There’s a buzz of excited voices and tapping on computer keyboards. Hunkered over their computers in concentration or discussing ideas, the around 25 participants of the three-day “Follow the Money”-workshop at the 2012 ARIJ conference are putting into use their newly acquired skills on how to dig up information on possibly corrupt politicians and businessmen
By Lena Odgaard
“Look at LinkedIn or Facebook – these are great first places to look for possible information,” says trainer Paul Radu, Executive Director of the Organized Crime and Corruption Reporting Project (OCCRP) based in Romania.

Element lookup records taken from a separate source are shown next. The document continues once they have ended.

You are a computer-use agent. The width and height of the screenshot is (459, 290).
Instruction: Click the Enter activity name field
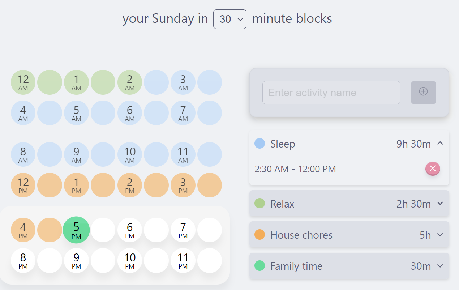pyautogui.click(x=331, y=93)
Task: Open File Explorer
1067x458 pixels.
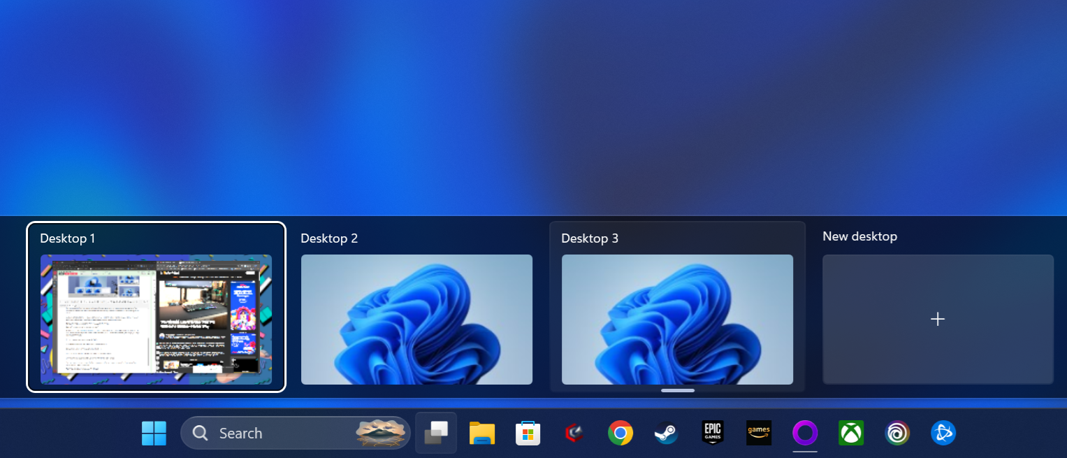Action: click(x=482, y=433)
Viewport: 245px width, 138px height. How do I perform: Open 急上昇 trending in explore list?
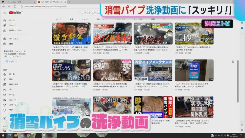pyautogui.click(x=12, y=74)
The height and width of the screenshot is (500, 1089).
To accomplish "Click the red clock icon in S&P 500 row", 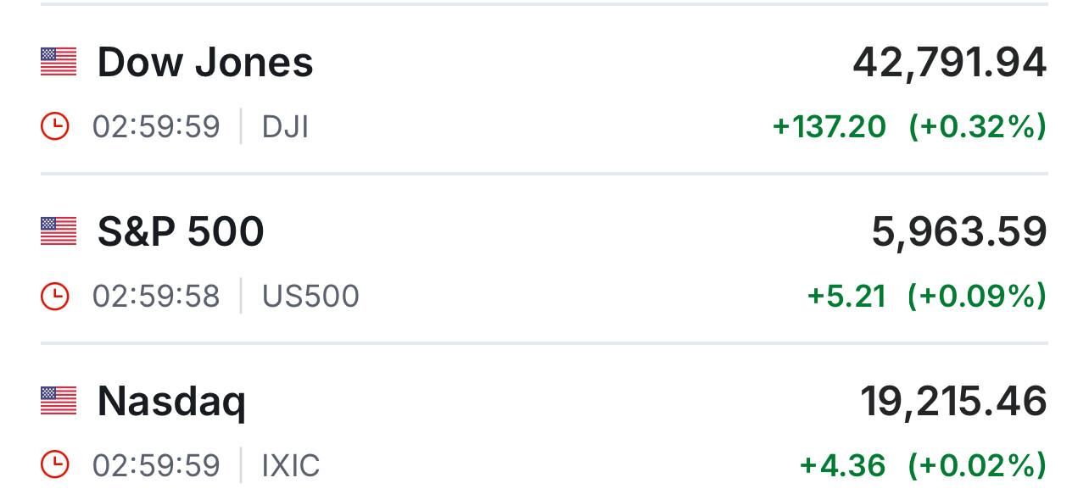I will pyautogui.click(x=55, y=297).
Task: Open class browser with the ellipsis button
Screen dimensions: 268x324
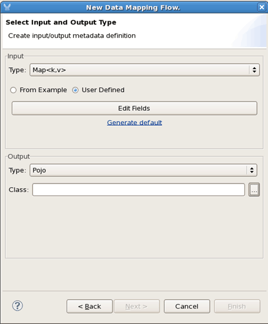Action: click(254, 189)
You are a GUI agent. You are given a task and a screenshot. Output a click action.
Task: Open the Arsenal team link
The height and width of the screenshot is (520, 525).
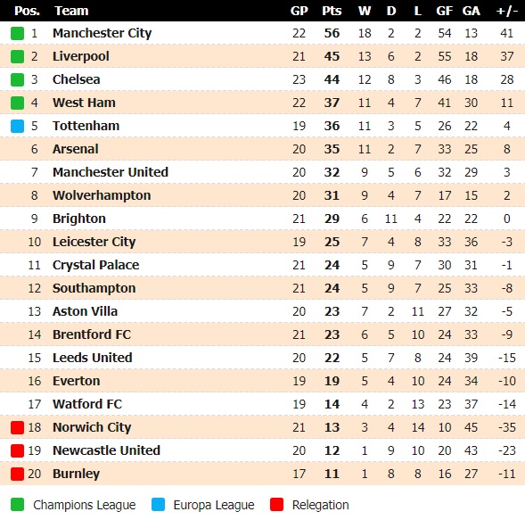[x=76, y=149]
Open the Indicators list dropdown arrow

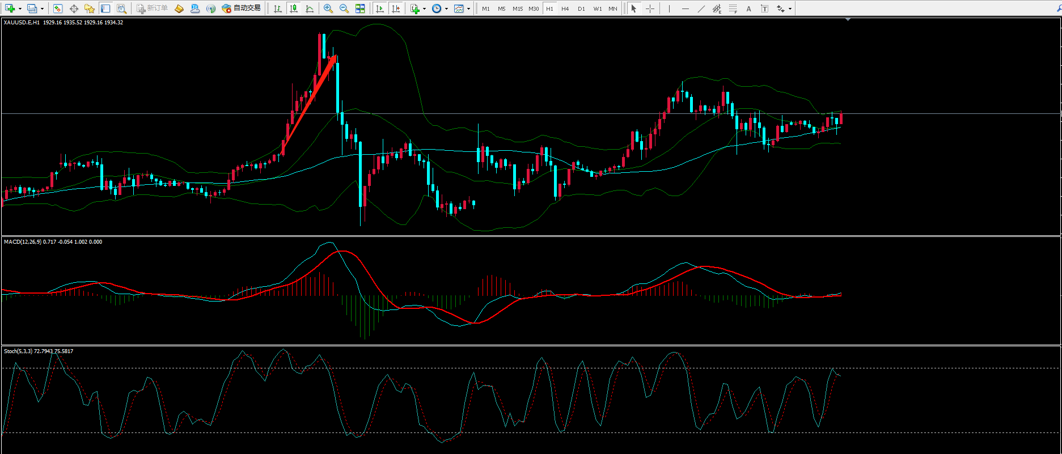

A participant, Riad Kobeisi head of the investigative unit of Al-Jadid TV in Lebanon, is searching through databases like OCCRP, ‘Investigative Dashboard‘, andLexisNexis. Online databases he didn’t know existed but which he is certain will be valuable in his future work.
Though Kob has been doing investigative reports since 2008, he says the workshop has made him more aware of the procedure of building a strong hypothesis as well as finding the solid information to back it.
“Mainly, I have learned how to research – there are search engines for off shore havens and registration places. I didn’t know I could access this specialised information,” says Kobeisi. He adds they have also discussed how and when to confront the top officials and business directors they are investigating, and how to anticipate their reaction so they as journalists can get them to expose themselves.
Documents – and structure – are key
Already at the opening of the workshop, trainer Drew Sullivan, an advisor to the OCCRP from the USA made it clear that documents are the “key, heart and soul” in investigative journalism.
“Not gossip, rumours or hearsay – we don’t rely on people sources, only to provide colour. I need documents. They can lie too but at least they are consistent,” he said.
Sullivan explained to the reporters that there is a long list of public records which can be obtained by journalists such as original registration of companies, minutes from board meetings, annual financial reports, trade licenses, insurance registration, NGO reports etc.
“You download it, scan and put it in a searchable database,” said Sullivan emphasising the importance of a systematic approach and advising the reporters to use search engines specifically for their own hard drives such as Google desktop.
Still, other methods such as direct observation – going out and actually looking at the business under investigation to see if it even exists – and talking to people, are also important. Especially if there happens to be an affronted ex-wife, he said.
Investigative stories go across borders
In the conference room, a group of the participating reporters are looking into a Lebanese minister who they suspect of having hidden assets abroad. Trainer, Paul Radu sums up their findings so far and concludes:
“Our story is already cross-border, because we also found that this guy had businesses in Syria and we found connections in Egypt. It’s important to follow all the information and names but that will take time. Don’t loose yourself. You can search forever without getting anywhere – you need to focus,” says Radu.
According to Sullivan most of the big-scale stories now goes across borders. The value of the ARIJ conference training is therefore not only in the skillset learned but also in the building of relationships with researchers, editors and investigative reporters in other countries.
“It’s only through networking and sharing skills that we can actually reveal corruption scandals,” he said: “It might be difficult to get information in your country – but the truth is, that it’s not just about your country. If you can’t find it in your country maybe you can find it in a neighbouring country”, says Sullivan while emphasising that investigative reporting is a skill that takes years of experience before being really good at it. And it also takes a certain personality:
“You have to have a certain disrespect for authority – let people in power piss you off. That’s the motivating factor that keeps you going; Why do people in power get to drive fancy limousines when people are starving?”